すみません、すっかり忘れてました。
保育園に到着した。
【ひかり保育園】と看板のある、パステルカラーに彩られた建物の中からは、子供達の黄色い声が響いている。泣き声も混じっているようだ。
もう1人の友人である円城寺信行の弟達も、だいたい誰かが泣いている。
そんな中でも集中して勉強している長男を周は、常々尊敬している。
「こんにちはー」
智哉が声をかけると、中から保育士の女性が出てきた。
「あ、はーい。お迎えですね……えぇと」
その女性を一目見て、周は思わずあっ、と声を出してしまった。
この顔には確実に見覚えがある。髪型は少し違うが、間違いない。
トロ田ドジ子。
年末に、旅館の仕事を手伝った時にやってきた客だ。
そういえば保育士をしていると聞いた。
すると。
相手もこちらに気付いたようだ。
「あなたは……!!」
智哉が不思議そうな顔でこちらを見る。
「周君だ!!」
しかし、そう声を発したのは保育士ではない。
ぴったり、と周の膝にくっついてきたのは友人の妹……篠崎絵里香である。
「お迎えに来てくれたの? ありがとう~」
誰の真似をしているのか知らないが、あまり意味をわかって言っているわけではなさそうだ。

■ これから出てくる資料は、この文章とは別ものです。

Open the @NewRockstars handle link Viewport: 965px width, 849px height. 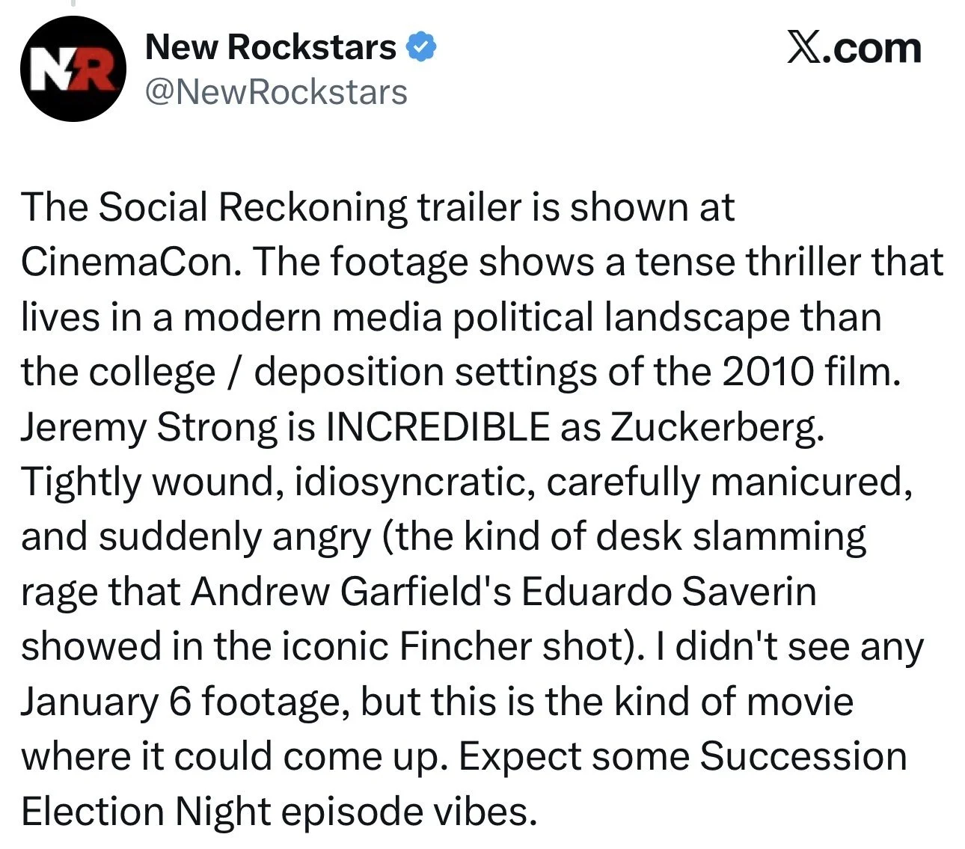point(276,92)
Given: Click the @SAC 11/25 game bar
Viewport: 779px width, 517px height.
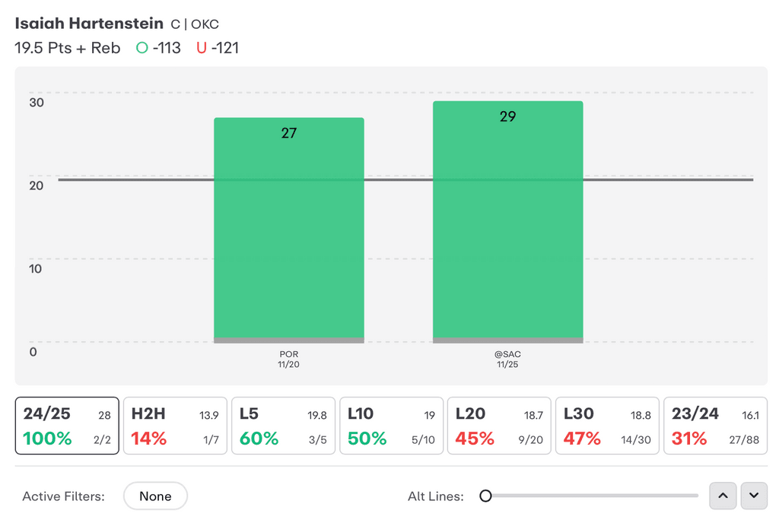Looking at the screenshot, I should pos(507,222).
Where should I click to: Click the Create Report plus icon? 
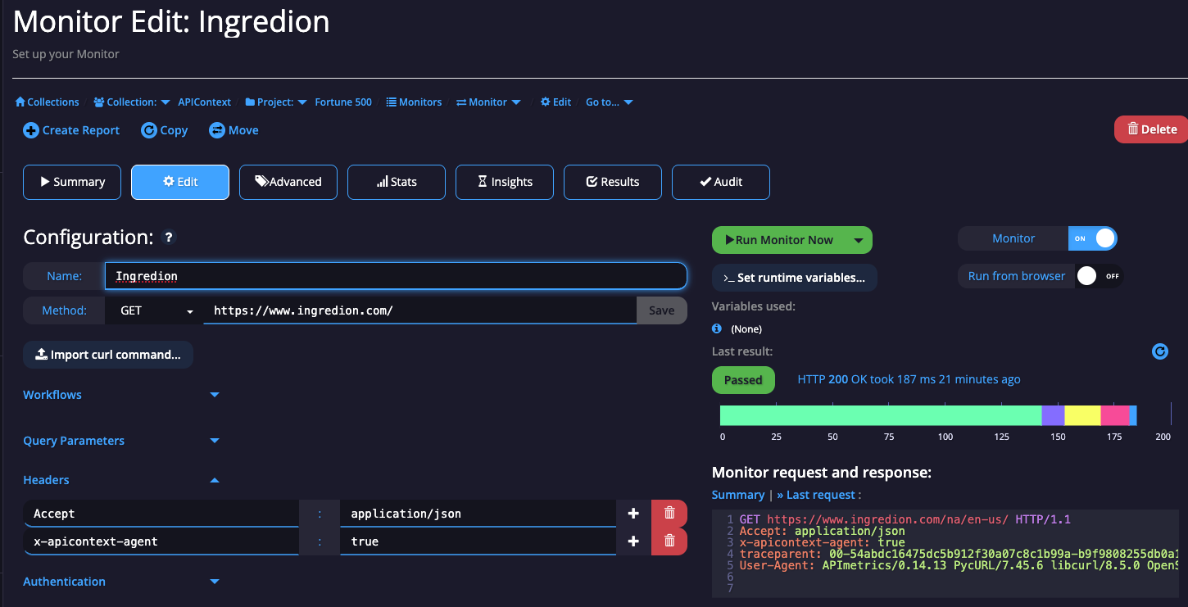coord(30,130)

抱っこをせがむ少女に、ちょっとごめんね、と声をかけてから改めて、周は保育士の女性に視線を向ける。
「やっぱり……周君……」
名前は、確か名刺をもらったのだが、どこにしまったかわからない。
何だっけ?
その時、彼女の後ろから園児の一人が「マリカせんせー」と呼んだ。
あ、そうだ。確かなんとか茉莉花って書いてあった。
彼女はいったんその場を離れたが、すぐに戻ってきた。
「あ、あの。見学に来てくれたんですか……?」
そうだ。一度、見学させてもらえないか、なんて冗談で言ったのを覚えている。
まさか、本気にしていたとは。
「いや、今日はそうじゃなくて……」
すると茉莉花は泣きそうな顔をした。
「……何度か電話したのに、全然つながらないから……」
連絡?
マズい。彼女にもらった名刺はポケットに入れっぱなしで、もしかしたらクリーニングに出してしまっていたかもしれない。
なのでスマホに彼女の番号を登録していないのだ。
知らない番号には出ないようにしているから、そのせいだ。
悪いことをしてしまった。
「ねぇ、周君。早く行こうよ~」
足元で絵里香が周を急かす。うるさいので腕に抱き上げると、静かになった。
「ごめん。全然気付かなかった……」
「あの……」
智哉が申し訳なさそうに口を挟む。
友人にも悪いことをしてしまった、と忸怩たる思いだ。
保育士の方も我に帰ったようで、
「ご、ごめんなさい! 絵里香ちゃん、今日もとっても元気でした。いい子にしてましたよ?」
連絡帳です、とノートを渡す。
それから保育士がいくらか智哉に連絡事項を伝えている間、周はなんとなく彼女の様子を見ていた。
絵里香が何かしゃべっているようだが聞き流している。
肌が白い。
黒い髪は艶々しており、顔も小さい。
たぶん、世間一般で言われる可愛い子なんだろうな。
まぁ別に、だからなんだと言う訳でも……。
「痛ぇっ?!」
気がつけば周は、絵里香に耳を引っ張られていた。
「絵里香!! 何やってるの?!」
身咎めた兄が叱るが、妹の方はぷいとそっぽを向く。
「ごめんなさい、は?」
「いや、いいんだ。俺がちゃんと、絵里香ちゃんの話を聞いてなかったからだよな……ごめんな?」
絵里香は小さくごめんなさい、と呟いて周の首にしがみつく。
「それで、あの。見学の件なんですけど」
茉莉花は周の右手を両手でしっかりとつかんでいる。
……なぜ、そこで手を握る?
「いつでも来てくださって構わないって、園長が言っていました。なんだったら今からでも……」
「いや、あの、これから約束があって……」
「……そうなんですか……」
なぜだろう?
とてつもない罪悪感に襲われる。
「明日、また来るから」
「ほんとですか?!」
だって、そうでも言わなきゃ手を離してもらえなそうだし。
ようやく事態の鎮静化を見て、保育園を後にした時、周はなぜか疲労感を覚えていた。